This house and the nearly identical Abraham Knowlton house at 16 County Street are among the oldest gambrels in Ipswich. Thomas Dennis, the famous 17th-century joiner, purchased the corner lot in 1685 for his “new dwelling house,” and the property stayed in the family for several generations. He and his wife, Grace, who died in 1686, had three children, Thomas, John, and Elizabeth, who married Ebenezer Hovey. Thomas Jr. died in 1703, and his father died in 1708 at age 68. The property was inherited by the son.
Stylistic evidence suggests that the present house was constructed in the mid-18th Century by John Dennis Sr.’s son, John (1708 -1773). He graduated from Harvard in 1730 and served as chaplain at Port St. George and Fort Frederick from 1737 to 1749. After returning to Ipswich, he became the town’s schoolmaster. The house has an elegant Jacobean central staircase, and heavily chamfered summer beams from the earlier house were reused in the basement to support the first-floor joists. The house was later owned by Captain Ignatius Dodge and is commonly called the Dennis-Dodge house.
Thomas Franklin Waters wrote about the history of this lot: “Richard Hubbard owned a goodly two-acre tract bounded by Stony St. (as it was then called), County St., and East St. This, he sold with a house to Ezekiel Rogers, son of Rev. Nathaniel Rogers, Jan. 28, 1674 (Ips. Deeds 3: 343). His daughter, Martha, sold the house and land to Thomas Dennis on May 16, 1685 (Ips. Deeds 5: 133). The deed specified that it was “over against the sd. Dennis’s new dwelling house” on the lot now owned by the Ignatius Dodge heirs (in 1900). A succession of Dennis family members retained this property, John, Nathaniel, and others, and the old house on the corner of County and Summer Streets is still known as the Dennis House.”
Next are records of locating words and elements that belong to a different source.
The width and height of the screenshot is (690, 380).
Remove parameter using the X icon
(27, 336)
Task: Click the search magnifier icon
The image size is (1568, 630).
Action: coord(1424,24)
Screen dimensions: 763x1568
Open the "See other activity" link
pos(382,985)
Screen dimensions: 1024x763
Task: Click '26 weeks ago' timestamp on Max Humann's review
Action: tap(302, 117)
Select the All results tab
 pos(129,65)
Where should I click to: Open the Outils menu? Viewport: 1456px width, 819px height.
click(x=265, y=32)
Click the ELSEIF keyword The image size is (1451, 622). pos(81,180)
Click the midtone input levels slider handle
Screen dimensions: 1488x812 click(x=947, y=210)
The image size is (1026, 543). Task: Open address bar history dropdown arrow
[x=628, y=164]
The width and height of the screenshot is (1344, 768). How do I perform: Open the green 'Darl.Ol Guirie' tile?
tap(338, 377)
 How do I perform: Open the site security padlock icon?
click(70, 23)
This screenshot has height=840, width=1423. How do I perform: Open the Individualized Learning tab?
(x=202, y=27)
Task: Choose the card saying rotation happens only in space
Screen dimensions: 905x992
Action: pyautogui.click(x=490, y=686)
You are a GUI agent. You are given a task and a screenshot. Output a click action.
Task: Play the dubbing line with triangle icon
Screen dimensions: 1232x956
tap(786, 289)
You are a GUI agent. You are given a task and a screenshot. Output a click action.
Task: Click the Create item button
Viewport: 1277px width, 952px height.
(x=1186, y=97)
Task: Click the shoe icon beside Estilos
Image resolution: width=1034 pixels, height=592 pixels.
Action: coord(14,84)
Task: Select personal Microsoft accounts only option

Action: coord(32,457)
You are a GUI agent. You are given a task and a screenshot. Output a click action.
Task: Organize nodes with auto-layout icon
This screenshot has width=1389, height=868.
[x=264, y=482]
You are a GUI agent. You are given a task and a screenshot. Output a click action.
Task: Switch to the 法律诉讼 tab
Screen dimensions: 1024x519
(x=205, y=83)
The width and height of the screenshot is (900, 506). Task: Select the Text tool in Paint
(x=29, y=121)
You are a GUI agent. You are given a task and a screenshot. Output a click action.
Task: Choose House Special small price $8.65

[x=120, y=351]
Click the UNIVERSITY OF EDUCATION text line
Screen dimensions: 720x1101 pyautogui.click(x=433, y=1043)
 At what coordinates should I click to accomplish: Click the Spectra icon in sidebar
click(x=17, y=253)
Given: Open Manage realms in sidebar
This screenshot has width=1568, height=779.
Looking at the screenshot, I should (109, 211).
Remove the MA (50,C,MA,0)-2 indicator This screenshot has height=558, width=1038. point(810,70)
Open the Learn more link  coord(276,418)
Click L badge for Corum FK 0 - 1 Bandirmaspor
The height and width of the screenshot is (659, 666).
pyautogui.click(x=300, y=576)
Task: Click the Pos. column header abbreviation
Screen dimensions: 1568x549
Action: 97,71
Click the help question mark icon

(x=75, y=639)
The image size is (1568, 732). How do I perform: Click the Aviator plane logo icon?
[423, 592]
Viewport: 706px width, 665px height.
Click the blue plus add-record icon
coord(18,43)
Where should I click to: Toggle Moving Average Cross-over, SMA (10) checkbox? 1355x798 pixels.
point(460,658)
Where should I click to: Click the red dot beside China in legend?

Lydia Dodge was the daughter of Nathaniel Dennis and Mary Staniford. Lydia married John Newmarch in 1809. He died three years later, and she then married John Howard Dodge on Nov. 19, 1815, in Ipswich. Their son, Captain Ignatius Dodge (1816 – 1901), inherited the house. He was captain of the ship “July Fourth.” The house remained in the family for years. In the early 1800s, Eunice Hale maintained a school in the building.
A 1927 aerial photo shows 10 County St. with a large shoe shop that was attached to the rear. The rear ell is shown in the 1910 Ipswich map. In the 1884 Ipswich directory, the owner is George W. Spiller, shoe dresser, Farley & Daniels, 28 Summer St., corner of County Street. In the 1896 Ipswich Directory, the house was owned by George Spiller, “retired”.

Restoration photos
Information from the MACRIS site, provided by the Ipswich Historical Commission in 1982:
“This house lot was in the possession of the Dennis family before 1685, when a deed to the abutting lot mentions the “new Dwelling house” of Thomas Dennis on the corner lot (5:133). Stylistic evidence indicates a mid-eighteenth-century date for the present house, the period when John Dennis owned the property. The cellar displays heavily chamfered timbers, probably reused elements from the earlier house. The house is one of the best second-period gambrels in Ipswich. The central hall has never been painted and contains a fine staircase thought to be the work of the Dennis family of craftsmen.
“John Dennis was a Harvard graduate (1730) and served as chaplain at Port St. George and Fort Frederick from 1737 to 1749. He was chosen schoolmaster in Ipswich in 1753. In the early 19th century, Eunice Hale kept a school in the Dennis-Dodge House. The Dodge in the house’s name comes from its mid-19th-century occupant, Capt. Ignatius Dodge, master of the vessel “July Fourth.” The deed to this house contains preservation easements, inserted during its ownership by the Ipswich Heritage Trust.”